Short description of the issue:

At Dropbox, we use RxSwift heavily in a serial queue that must be FIFO to process something that requires us to wait sometimes (for reasons im not going to go into). We have 1 main observable that represents our input, and uses concatMap in conjunction with a .just() and .delay() to achieve this. The delay period, which is rare, is < 3 seconds. The input is generally all at once (10,000s of elements in short period of time). Since at least 2021, our top crash has been a stack overflow in Rx code we've never been able to address. This crash affects a minority of users on launch and is rarely reproduced until now...

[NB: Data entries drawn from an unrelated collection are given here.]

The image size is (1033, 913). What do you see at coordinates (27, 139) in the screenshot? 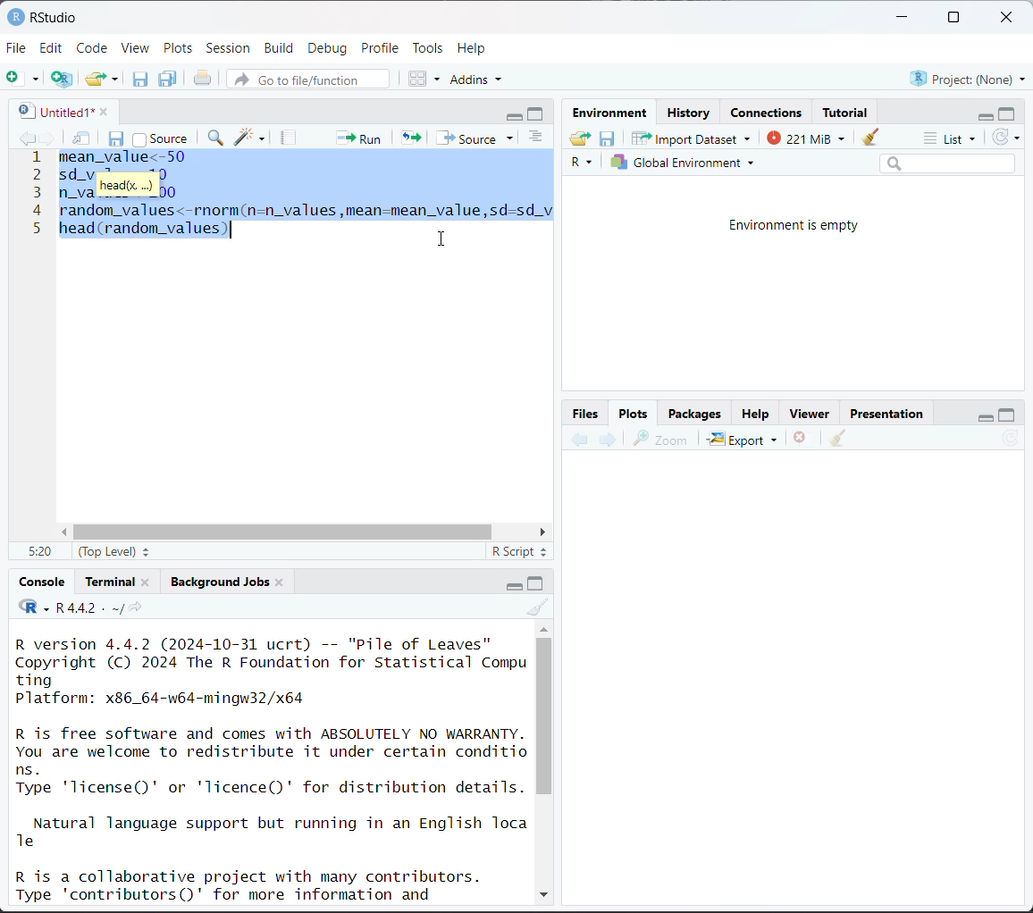
I see `go backward to previous source location` at bounding box center [27, 139].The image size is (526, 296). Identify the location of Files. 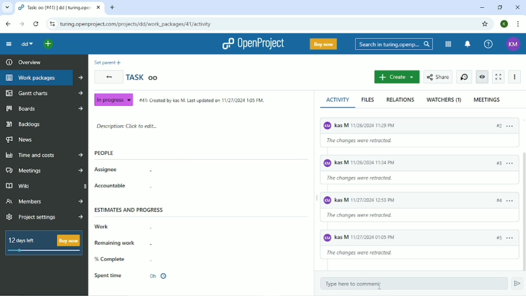
(369, 100).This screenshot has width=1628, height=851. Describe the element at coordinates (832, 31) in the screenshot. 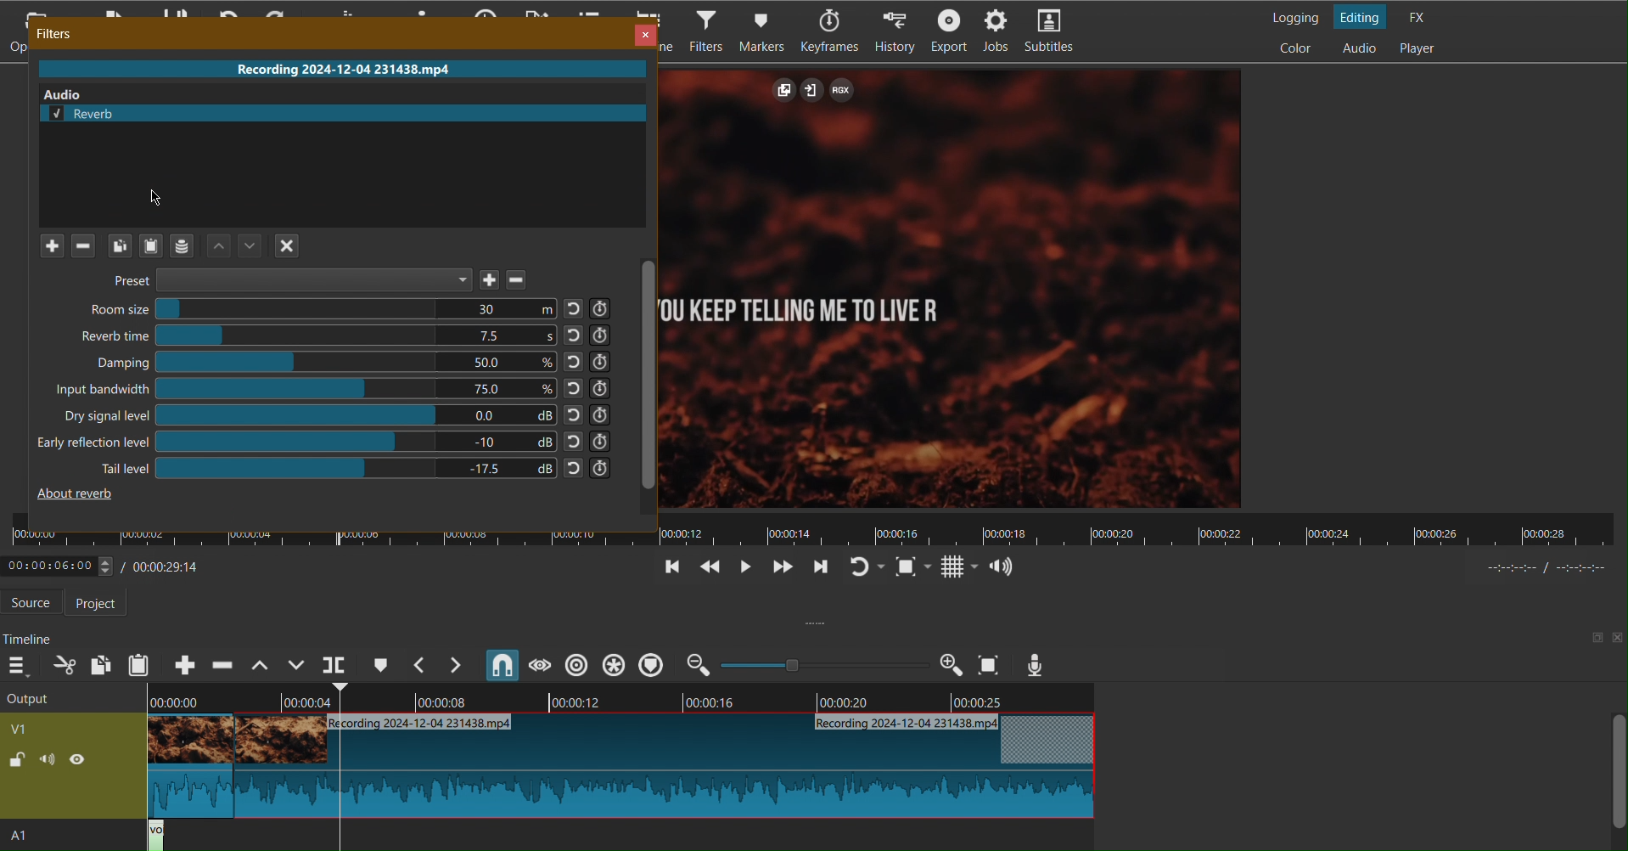

I see `Keyframes` at that location.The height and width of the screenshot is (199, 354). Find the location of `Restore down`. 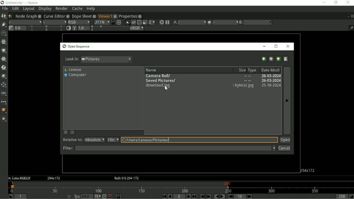

Restore down is located at coordinates (336, 3).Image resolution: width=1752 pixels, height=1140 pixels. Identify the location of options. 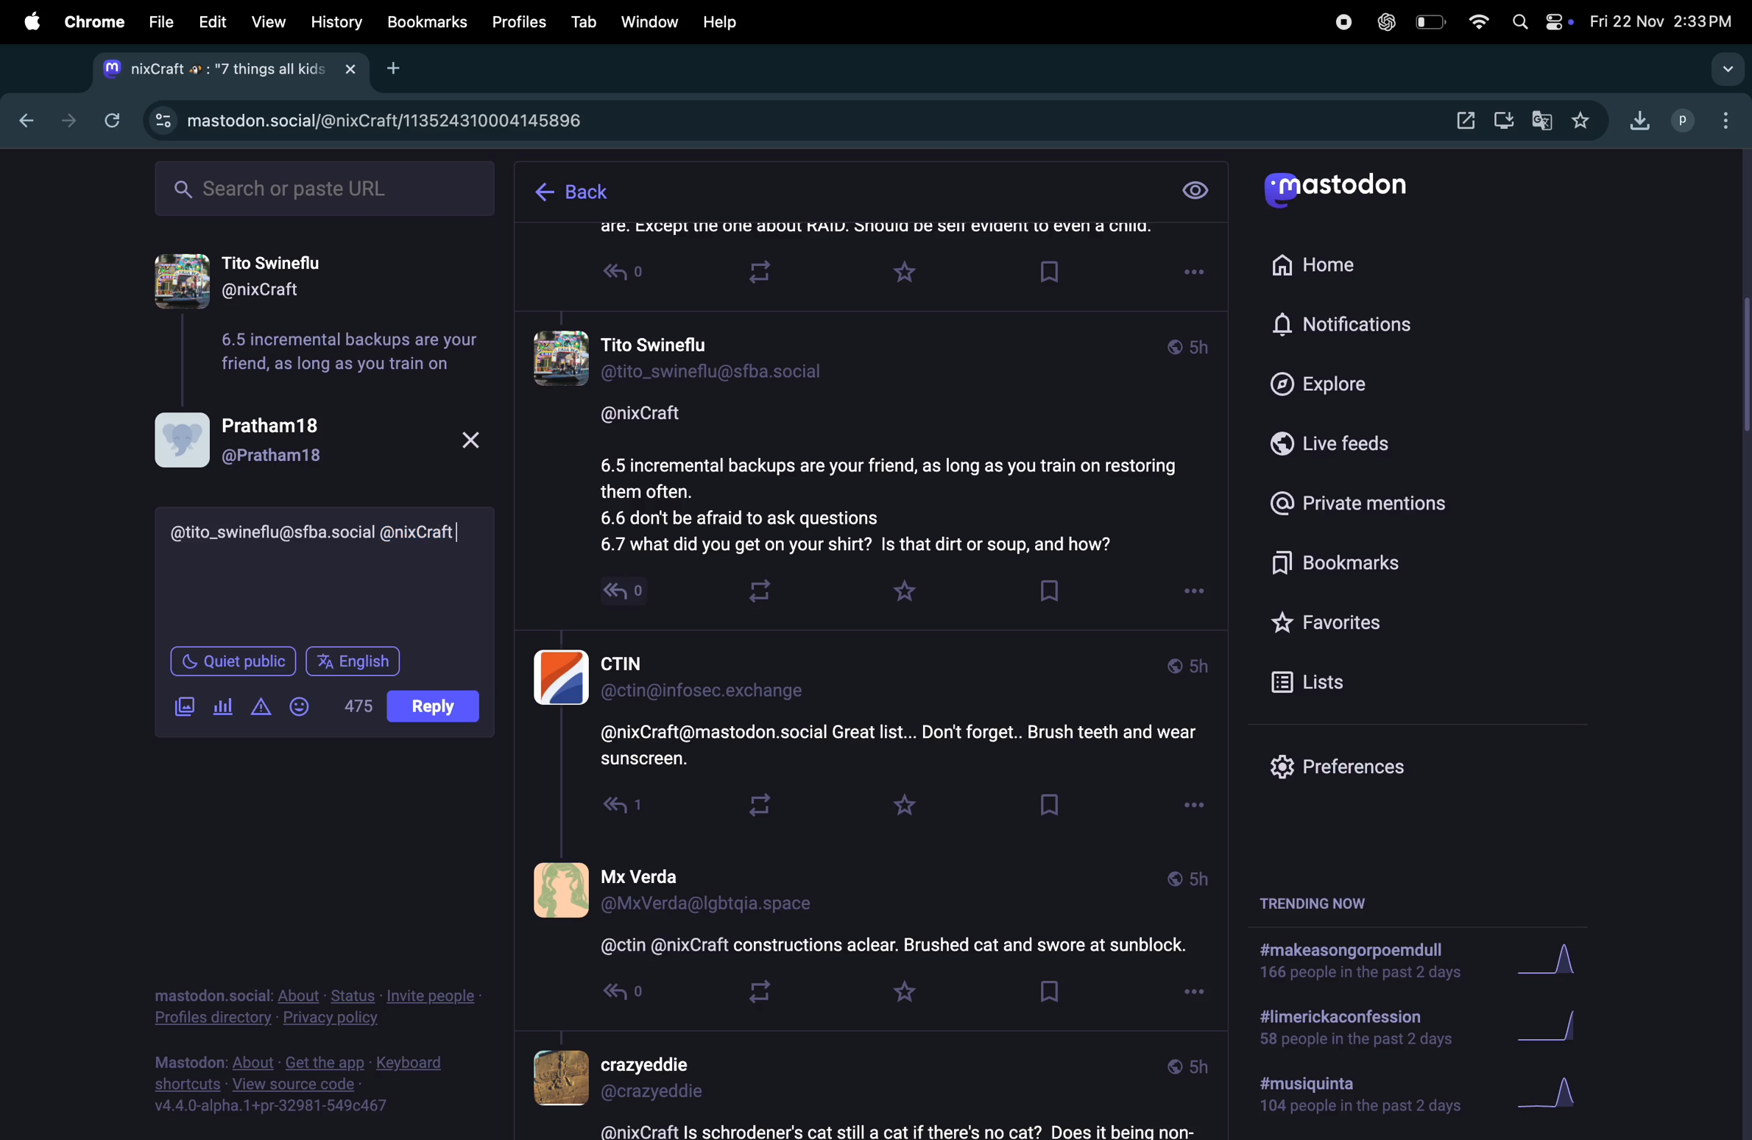
(1193, 992).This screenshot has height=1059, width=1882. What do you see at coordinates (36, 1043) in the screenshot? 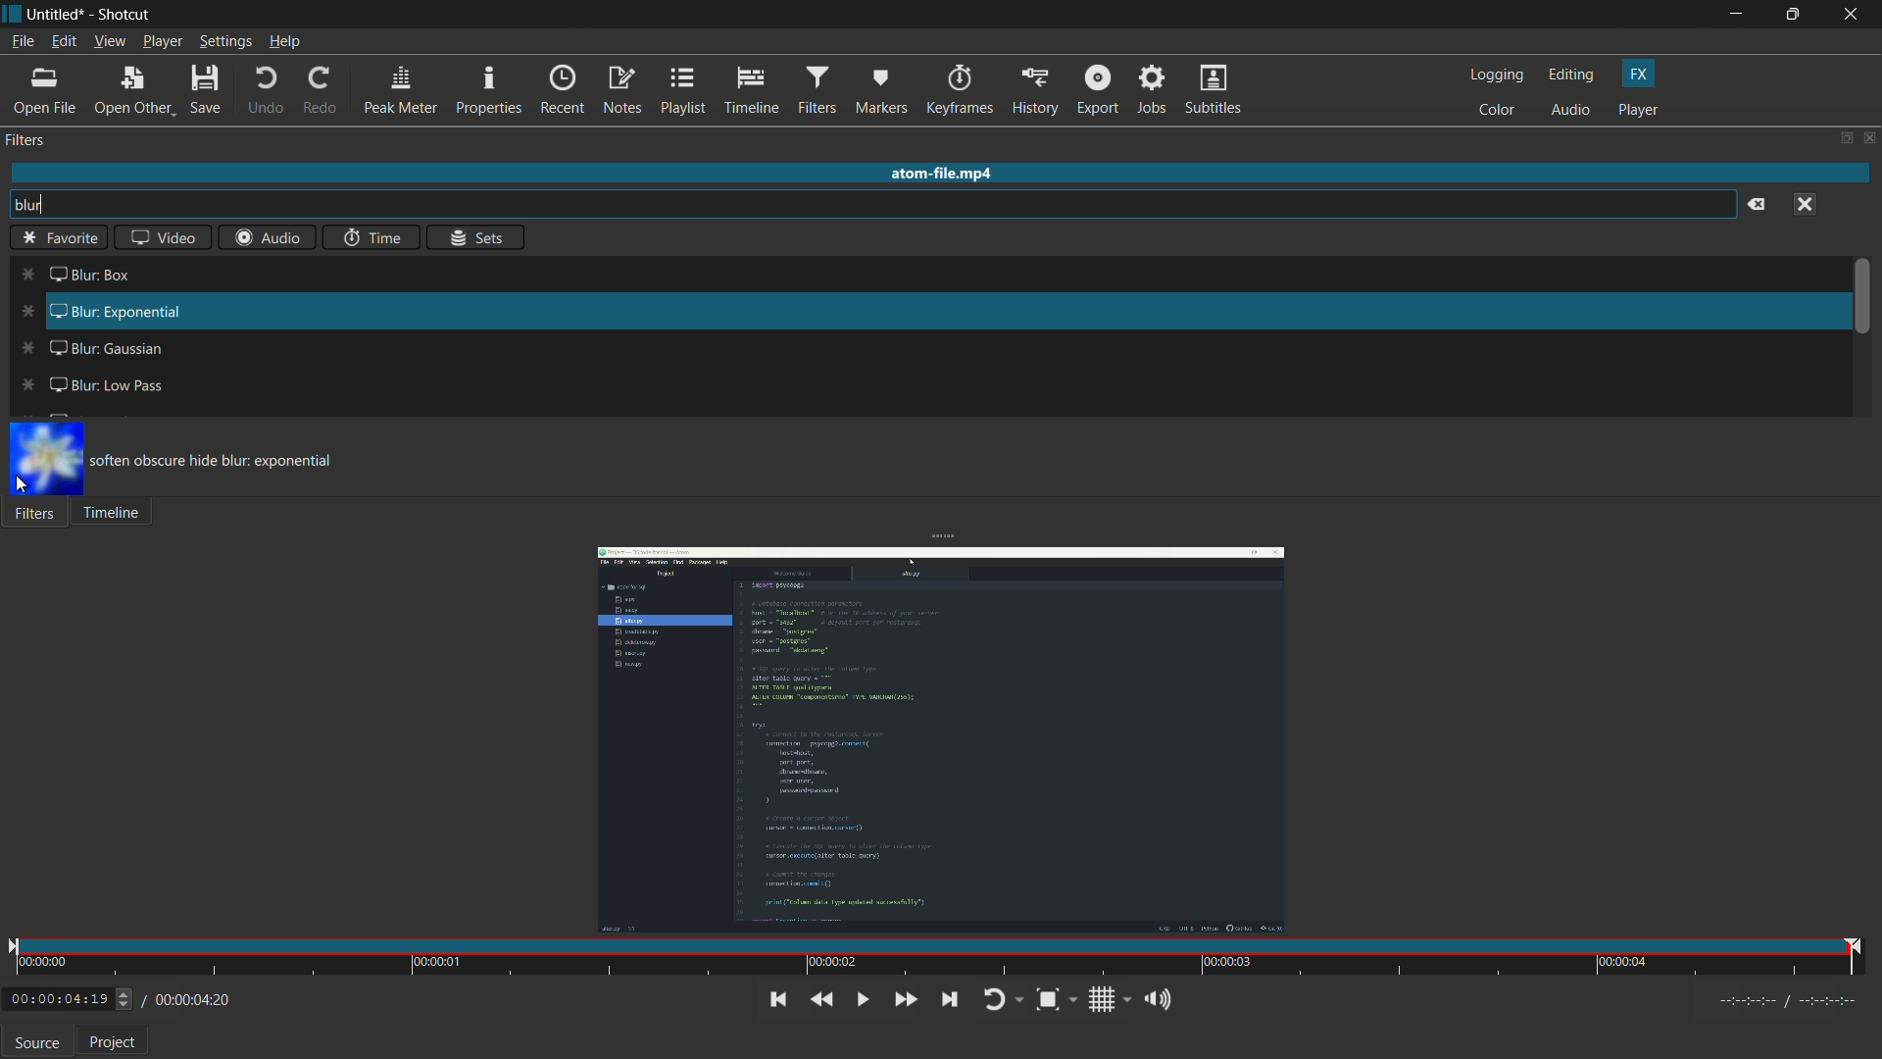
I see `source` at bounding box center [36, 1043].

We found reproduction case (see sample code) that can cause stack overflows when using standard RxSwift concatMap() operator (or concatMap/ merge(maxConcurrent: in Merge.swift) when in combination with randomly delayed sequences. This example function will cause super deep stack traces (or cause a stack overflow crash directly if you are lucky). It seems to be important that we do not exclusively .delay or not, only that there is a random mix of delayed and not delayed "just" elements.

If you run this code, if a crash doesn't happen, you can at least see a super deep stack size inside MergeLimitedSinkIter.on with the Thread API (just print Thread.callStackReturnAddresses.count). This is the source of the S/O crash we are experiencing for some users.

It is a concurrency issue where a .just() emitting immediately on the current queue seems to mess up all internal uses of MergeLimitedSinkIter (which is concat/concatMap/merge(maxConcurrnet:)).

Expected outcome:

The above code sample should be protected against stack overflows by intelligently scheduling the next inner subscribe.

What actually happens:

Stack over flow that looks like this:

Pasted Graphic 1

Self contained code example that reproduces the issue:

func generateStackOverflow() {
        print("starting rx concatMap/just subscribe")

        let scheduler = SerialDispatchQueueScheduler(qos: .userInteractive, internalSerialQueueName: "1")
        // stack overflow
        Observable.from(Array(repeating: 1, count: 100_000))
            .observe(on: scheduler)
            .concatMap {
                // produces super large stack traces when mixing ConcatMap+Just+Delay
                if Int.random(in: 0 ... 100) != 0 {
                    return Single.just($0)
                } else {
                    return Single.just($0).delay(.nanoseconds(Int.random(in: 1 ... 7)), scheduler: scheduler)
                }
            }
            .subscribe(onCompleted: {
                print("finished rx concatMap")
            })
            .disposed(by: disposeBag)
    }

RxSwift/RxCocoa/RxBlocking/RxTest version/commit

we are on 6.6.0 but this has not been addressed or even noted.

Platform/Environment

How easy is to reproduce? (chances of successful reproduce after running the self contained code)

Xcode version:

15.4

Level of RxSwift knowledge: (this is so we can understand your level of knowledge and formulate the response in an appropriate manner)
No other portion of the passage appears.